Hidden Markov Models Flashcards
What are the two sequences in a Hidden Markov Model (HMM)?
State sequence (hidden), also called path
Symbol sequence (observed)
What are the two matrices required to represent a Hidden Markov Model?
The emission and transition matrices
What are the advantages of pair HMMs over Needleman-Wunsch algorithm?
HMM transition and emission probabilities can be trained, NW substitution scores are fixed.
What are the five states in a pair HMM?
Start
M (Match or Mismatch)
X (nucleotide in sequence X aligned against gap in Y)
Y (nucleotide in sequence Y aligned against gap in sequence X)
End
How would you calculate the probability of a sequence s, given a Hidden Markov Model?
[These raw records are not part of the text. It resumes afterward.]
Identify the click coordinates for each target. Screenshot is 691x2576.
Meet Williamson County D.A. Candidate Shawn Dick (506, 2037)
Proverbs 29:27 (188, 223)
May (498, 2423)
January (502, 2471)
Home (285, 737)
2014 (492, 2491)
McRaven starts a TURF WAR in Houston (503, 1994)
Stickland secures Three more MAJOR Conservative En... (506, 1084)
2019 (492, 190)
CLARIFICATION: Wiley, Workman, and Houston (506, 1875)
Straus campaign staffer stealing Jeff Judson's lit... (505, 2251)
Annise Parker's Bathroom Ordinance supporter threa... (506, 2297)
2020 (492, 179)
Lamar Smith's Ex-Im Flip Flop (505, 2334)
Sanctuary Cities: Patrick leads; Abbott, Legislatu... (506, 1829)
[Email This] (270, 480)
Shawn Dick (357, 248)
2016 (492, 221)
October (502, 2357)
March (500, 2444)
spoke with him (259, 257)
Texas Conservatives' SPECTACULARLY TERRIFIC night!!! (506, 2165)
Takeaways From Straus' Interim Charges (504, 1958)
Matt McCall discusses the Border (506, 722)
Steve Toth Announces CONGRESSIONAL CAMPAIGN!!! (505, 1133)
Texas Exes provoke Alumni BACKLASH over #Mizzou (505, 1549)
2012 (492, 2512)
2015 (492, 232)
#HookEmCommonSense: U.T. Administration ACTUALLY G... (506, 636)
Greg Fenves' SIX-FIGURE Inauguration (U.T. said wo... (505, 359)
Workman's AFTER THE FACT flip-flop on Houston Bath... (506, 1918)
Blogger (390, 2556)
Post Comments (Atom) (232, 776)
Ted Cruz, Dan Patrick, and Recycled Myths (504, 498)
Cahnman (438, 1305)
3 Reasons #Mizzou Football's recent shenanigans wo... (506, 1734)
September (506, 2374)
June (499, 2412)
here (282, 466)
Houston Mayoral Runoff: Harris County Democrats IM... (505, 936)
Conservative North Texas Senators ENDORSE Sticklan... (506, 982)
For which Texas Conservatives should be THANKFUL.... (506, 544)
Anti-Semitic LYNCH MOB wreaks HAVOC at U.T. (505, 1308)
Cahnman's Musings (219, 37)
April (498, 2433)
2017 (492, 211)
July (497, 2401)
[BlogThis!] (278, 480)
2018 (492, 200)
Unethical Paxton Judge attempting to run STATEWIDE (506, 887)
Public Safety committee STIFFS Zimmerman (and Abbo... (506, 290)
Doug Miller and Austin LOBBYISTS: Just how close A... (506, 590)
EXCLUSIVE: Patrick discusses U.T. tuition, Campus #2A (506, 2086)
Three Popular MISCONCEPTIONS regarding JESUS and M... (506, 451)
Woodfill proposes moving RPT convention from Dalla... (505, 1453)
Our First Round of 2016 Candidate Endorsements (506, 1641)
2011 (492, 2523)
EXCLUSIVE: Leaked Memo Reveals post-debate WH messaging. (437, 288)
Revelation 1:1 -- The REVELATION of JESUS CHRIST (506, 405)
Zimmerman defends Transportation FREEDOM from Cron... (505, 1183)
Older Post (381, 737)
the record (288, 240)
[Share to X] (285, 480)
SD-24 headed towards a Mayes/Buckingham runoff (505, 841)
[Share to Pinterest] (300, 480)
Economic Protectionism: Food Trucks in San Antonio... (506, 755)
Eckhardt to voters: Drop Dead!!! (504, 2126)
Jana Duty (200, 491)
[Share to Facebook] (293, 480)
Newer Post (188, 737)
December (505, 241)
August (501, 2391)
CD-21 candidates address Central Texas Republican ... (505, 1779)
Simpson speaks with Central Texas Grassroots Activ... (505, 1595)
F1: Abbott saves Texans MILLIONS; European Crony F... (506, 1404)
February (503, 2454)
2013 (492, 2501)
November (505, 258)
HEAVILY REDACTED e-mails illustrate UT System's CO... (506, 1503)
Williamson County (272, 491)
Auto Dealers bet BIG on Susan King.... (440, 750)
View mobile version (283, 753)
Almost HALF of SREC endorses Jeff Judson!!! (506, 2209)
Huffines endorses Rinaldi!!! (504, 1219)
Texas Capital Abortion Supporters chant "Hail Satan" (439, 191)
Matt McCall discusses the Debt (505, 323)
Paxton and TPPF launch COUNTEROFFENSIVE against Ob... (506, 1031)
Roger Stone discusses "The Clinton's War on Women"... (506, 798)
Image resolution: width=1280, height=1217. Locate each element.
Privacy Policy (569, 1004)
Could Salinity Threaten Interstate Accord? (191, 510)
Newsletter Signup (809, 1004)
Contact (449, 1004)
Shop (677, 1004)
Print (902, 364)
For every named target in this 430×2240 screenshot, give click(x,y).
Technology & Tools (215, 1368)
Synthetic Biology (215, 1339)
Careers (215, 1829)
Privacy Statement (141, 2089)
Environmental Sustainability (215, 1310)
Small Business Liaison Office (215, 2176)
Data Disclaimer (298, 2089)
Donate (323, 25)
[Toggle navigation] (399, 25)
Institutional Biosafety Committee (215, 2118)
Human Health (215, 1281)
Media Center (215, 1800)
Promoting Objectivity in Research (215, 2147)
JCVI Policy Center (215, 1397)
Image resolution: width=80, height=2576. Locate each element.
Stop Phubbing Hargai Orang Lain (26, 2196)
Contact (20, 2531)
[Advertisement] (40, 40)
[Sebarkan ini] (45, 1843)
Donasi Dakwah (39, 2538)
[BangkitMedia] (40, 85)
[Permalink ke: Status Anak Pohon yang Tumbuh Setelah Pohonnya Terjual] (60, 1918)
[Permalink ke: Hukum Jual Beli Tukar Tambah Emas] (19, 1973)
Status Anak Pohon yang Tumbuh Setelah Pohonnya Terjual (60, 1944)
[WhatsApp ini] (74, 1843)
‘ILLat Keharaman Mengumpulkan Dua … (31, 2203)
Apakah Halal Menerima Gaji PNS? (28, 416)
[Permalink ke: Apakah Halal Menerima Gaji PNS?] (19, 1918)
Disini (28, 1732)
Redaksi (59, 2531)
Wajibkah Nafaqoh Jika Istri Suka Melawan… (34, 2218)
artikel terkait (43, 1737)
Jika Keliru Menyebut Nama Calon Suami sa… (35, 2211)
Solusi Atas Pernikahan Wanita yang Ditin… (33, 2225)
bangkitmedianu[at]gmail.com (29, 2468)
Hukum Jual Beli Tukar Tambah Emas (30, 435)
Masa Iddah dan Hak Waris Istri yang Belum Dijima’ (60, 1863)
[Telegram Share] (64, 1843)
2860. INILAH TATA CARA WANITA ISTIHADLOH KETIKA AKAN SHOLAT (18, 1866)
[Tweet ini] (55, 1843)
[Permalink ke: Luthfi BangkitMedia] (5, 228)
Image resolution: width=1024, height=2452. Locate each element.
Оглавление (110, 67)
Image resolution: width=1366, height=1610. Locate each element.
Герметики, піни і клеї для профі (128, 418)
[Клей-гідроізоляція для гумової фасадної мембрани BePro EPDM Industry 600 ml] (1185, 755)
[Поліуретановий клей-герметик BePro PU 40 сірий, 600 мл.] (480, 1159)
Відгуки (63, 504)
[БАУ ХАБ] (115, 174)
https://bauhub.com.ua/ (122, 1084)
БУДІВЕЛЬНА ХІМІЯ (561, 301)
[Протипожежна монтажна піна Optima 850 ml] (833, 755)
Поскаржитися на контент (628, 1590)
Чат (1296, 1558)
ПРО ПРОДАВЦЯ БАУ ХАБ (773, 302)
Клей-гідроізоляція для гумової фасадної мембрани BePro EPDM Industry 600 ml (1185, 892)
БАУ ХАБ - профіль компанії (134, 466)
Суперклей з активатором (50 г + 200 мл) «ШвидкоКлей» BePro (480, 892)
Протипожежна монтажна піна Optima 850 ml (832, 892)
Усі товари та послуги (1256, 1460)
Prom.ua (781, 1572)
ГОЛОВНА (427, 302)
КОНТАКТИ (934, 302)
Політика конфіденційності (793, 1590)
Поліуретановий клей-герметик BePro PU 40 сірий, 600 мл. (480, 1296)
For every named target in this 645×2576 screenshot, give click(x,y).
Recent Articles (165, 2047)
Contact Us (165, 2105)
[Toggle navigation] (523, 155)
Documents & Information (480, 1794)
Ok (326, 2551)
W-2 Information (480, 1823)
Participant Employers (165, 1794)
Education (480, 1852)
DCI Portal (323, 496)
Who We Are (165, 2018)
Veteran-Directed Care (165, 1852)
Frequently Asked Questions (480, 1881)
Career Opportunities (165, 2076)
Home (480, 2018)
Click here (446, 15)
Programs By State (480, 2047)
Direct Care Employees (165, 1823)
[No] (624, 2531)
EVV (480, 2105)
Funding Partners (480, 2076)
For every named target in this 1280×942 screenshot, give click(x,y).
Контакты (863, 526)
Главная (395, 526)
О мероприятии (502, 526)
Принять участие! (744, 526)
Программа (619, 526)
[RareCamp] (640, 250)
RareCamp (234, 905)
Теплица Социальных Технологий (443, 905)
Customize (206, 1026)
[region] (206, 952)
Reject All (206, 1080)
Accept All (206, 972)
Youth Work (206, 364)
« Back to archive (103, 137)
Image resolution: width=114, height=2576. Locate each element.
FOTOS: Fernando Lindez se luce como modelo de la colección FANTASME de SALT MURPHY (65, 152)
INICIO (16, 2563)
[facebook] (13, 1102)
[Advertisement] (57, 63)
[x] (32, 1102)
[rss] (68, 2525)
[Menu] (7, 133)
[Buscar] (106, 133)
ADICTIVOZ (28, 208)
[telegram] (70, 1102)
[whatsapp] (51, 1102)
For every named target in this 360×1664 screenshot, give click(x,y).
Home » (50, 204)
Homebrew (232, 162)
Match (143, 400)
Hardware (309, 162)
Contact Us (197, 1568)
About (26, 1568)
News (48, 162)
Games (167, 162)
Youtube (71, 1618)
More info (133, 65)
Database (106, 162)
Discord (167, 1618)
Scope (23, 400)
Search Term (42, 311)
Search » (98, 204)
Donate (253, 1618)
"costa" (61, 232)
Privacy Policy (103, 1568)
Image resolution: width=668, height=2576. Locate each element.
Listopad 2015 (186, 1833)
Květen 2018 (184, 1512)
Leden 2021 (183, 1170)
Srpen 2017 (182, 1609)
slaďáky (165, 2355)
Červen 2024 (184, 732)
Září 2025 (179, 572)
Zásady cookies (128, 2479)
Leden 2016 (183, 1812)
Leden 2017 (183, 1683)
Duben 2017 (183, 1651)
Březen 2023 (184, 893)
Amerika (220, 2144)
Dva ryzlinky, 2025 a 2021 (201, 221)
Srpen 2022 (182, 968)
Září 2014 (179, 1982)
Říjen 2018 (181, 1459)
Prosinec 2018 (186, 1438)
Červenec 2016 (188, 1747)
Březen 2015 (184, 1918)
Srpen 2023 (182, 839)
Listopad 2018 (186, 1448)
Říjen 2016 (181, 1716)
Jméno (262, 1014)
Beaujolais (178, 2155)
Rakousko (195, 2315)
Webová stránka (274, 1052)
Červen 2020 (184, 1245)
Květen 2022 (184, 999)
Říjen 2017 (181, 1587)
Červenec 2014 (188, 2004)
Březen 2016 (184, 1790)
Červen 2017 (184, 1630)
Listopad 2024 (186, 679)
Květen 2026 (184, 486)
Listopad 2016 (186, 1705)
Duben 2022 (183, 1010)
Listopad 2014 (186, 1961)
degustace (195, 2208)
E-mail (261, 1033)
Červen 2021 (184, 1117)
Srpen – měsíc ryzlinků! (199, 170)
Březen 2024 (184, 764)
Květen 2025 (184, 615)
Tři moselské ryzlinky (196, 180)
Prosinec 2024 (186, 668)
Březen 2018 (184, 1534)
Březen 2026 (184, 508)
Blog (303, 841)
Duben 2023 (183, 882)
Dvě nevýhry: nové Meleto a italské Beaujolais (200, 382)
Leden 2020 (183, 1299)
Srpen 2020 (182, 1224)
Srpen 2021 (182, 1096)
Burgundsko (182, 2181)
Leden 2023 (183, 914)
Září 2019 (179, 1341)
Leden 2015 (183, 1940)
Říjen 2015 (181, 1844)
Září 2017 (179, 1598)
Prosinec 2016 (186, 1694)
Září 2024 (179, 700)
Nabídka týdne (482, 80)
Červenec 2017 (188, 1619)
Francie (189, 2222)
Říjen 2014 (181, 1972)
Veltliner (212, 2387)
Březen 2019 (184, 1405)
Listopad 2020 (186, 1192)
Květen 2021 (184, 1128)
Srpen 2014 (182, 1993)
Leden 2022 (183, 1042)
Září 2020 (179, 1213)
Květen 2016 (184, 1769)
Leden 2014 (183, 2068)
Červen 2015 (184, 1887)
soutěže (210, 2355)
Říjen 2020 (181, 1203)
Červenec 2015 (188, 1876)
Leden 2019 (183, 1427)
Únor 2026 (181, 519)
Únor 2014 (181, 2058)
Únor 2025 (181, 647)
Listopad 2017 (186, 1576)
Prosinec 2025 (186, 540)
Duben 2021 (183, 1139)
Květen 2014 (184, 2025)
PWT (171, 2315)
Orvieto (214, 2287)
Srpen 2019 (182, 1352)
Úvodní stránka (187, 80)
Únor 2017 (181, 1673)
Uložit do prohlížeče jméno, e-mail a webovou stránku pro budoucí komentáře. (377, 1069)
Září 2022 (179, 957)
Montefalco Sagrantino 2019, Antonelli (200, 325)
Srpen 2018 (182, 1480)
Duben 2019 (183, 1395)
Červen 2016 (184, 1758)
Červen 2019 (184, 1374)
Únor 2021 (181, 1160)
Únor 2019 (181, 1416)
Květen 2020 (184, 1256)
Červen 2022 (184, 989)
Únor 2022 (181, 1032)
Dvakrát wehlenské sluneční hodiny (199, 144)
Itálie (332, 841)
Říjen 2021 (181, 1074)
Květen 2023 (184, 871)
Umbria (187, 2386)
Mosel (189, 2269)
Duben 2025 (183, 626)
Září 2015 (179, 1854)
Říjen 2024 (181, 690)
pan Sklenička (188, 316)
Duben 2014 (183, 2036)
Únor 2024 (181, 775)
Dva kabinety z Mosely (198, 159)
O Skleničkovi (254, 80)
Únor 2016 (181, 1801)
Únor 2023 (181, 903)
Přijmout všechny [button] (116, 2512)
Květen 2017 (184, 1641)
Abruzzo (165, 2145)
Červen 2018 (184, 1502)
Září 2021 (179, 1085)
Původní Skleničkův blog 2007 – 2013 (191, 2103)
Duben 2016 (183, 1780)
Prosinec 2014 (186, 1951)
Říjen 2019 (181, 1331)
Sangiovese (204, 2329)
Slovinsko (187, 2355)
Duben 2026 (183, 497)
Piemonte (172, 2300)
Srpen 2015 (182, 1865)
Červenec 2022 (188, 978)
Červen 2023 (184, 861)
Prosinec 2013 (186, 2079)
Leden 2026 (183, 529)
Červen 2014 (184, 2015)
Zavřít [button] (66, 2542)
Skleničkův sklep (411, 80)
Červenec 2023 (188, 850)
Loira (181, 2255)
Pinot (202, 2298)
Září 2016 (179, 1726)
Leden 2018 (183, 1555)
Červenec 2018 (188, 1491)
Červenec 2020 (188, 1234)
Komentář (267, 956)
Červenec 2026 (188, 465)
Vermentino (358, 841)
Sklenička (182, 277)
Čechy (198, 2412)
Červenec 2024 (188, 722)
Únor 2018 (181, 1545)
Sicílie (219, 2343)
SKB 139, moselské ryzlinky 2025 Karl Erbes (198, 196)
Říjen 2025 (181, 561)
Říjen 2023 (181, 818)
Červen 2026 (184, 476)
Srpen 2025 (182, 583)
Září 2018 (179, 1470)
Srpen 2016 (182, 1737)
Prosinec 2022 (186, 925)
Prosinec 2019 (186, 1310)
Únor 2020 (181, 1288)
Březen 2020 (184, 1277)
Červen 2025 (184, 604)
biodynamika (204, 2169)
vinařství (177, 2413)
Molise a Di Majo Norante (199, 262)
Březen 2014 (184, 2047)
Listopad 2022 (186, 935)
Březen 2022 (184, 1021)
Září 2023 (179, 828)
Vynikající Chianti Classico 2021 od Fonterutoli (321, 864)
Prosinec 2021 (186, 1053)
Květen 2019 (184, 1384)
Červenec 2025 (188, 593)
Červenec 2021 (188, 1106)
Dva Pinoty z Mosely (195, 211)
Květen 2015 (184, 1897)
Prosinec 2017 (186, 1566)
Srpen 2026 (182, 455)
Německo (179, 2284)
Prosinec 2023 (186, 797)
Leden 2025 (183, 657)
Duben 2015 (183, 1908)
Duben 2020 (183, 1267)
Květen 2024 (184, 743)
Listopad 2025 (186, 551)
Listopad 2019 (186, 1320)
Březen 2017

Using the forward algorithm. The probability of observing s is the sum of the last column in the forward table. This corresponds to sum of probabilities of all possible paths that can create s.
Give the formula for an element in the Forward table F_l(i), where l is the state and i is the position in the sequence s
F_l(i) = E_k(s_i) sum_k F_k(i-1) T_{kl}
Where sum_k signifies summing over all states in the previous column.
What algorithms can be used to compute the probability of state k for position i given sequence s?
The Forward and Backward algorithms can be used for this type of posterior decoding.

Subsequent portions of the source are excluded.